Write the continuation of the passage on adsorbents and metal oxide nanoparticles for pollutant removal, starting after its final sentence.
** EXTRACTED TEXT follows **
Characteristically, an ideal adsorbent must possess high surface area, good physical, mechanical, and chemical stability, and high affinity to bind with pollutant molecules [13]. Also, an effective adsorption process depends on several factors such as pH and temperature, the structure and concentration of the adsorbate, degree of ionization of the adsorbate, the ionic strength of dispersion, and the structure and surface charge of the adsorbent [4].

Recently, nanoscience and nanotechnology have emerged with the synthesis of nanocomposite adsorbents with excellent catalytic adsorption characteristics. Nanoadsorbents possess small size, a large surface area to volume ratio, and high reactivity and catalytic potential caused by the size quantization effect [5]. During adsorption, they provide fast kinetics and sorption capacity with extremely high pollutant-binding affinity associated with their sorption sites with regeneration effects [3, 5, 6].

Metal oxide nanoparticles (MONs), such as MnO, Al2O3, TiO2, and CeO2, have shown to have excellent kinetics for pollutant removal from aqueous systems [710]. In the nanoregime, their surface energy increases, causing poor stability, and they are prone to agglomeration with loss of adsorption capacity and selectivity [1114]. When these MONs are impregnated into porous support systems, their capacity improves tremendously [1518].
** End of EXTRACTED TEXT **
** DATASET follows **
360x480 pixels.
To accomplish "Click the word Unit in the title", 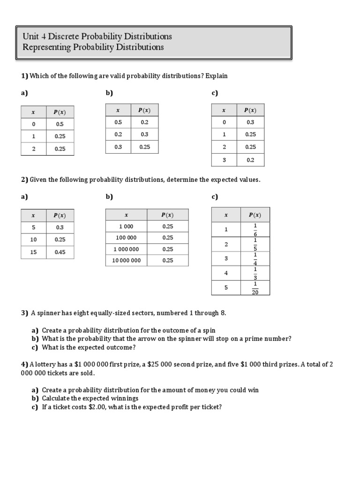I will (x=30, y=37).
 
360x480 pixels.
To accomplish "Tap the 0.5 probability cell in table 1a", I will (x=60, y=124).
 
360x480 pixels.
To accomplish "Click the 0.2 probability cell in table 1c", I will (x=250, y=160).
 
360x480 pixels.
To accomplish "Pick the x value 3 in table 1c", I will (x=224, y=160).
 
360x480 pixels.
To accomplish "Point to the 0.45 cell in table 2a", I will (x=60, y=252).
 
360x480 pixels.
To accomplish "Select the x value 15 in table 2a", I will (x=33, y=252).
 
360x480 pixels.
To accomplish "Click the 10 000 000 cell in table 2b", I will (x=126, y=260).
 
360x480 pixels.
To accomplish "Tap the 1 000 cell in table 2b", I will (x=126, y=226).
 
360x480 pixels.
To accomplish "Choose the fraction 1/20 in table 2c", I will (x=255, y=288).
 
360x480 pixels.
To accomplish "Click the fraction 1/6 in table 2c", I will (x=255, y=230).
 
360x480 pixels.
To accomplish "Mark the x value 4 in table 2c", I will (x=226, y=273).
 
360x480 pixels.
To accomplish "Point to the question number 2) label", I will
** End of DATASET **
▶ _RESULT OF THIS TASK_:
Iron oxide nanocomposite has shown a tremendous promise in a number of environmental remediation effects due to their superparamagnetic property. Promising among them, nanomagnetite (Fe3O4) particles have high chemical stability, high coercivity, low Curie temperature, and low toxicity and are biocompatible [1922].

Several synthesis methods such as the microemulsion technique, hydrolysis, hydrothermal method, sol-gel process, and coprecipitation synthesis exist for synthesizing magnetic magnetite. Coprecipitation has been an efficient and effective method, but it is an expensive chemical method which produces large nanoparticle sizes within a short time accompanied with residual chemicals in the composite which may have a detrimental effect on the environment and the human health upon application in water treatment [2327]. In order to further improve the nanoparticles’ stability, improve the number of active sites, and decrease the agglomeration of the magnetite nanoparticles, an effective approach has been developed to fabricate composite adsorbents by impregnating or coating the Fe3O4 particles into/onto porous supports such as zeolite and to provide a higher excellent mechanical stability with large surface area to enhance their adsorption capacity [1518].

Currently, there is much interest in the biological synthesis using biological materials and organisms such as algae, bacteria, yeast, fungi, and plants [27]. To prevent the accumulation and to increase the stability of the Fe3O4 nanoparticles, strong biomolecule stabilization agents are used which are naturally produced or found in the biological resources [2729]. Plant extracts contain phytochemicals and biomolecules which acts as reducing agents capable of reducing metal ions or inorganic iron salts [30].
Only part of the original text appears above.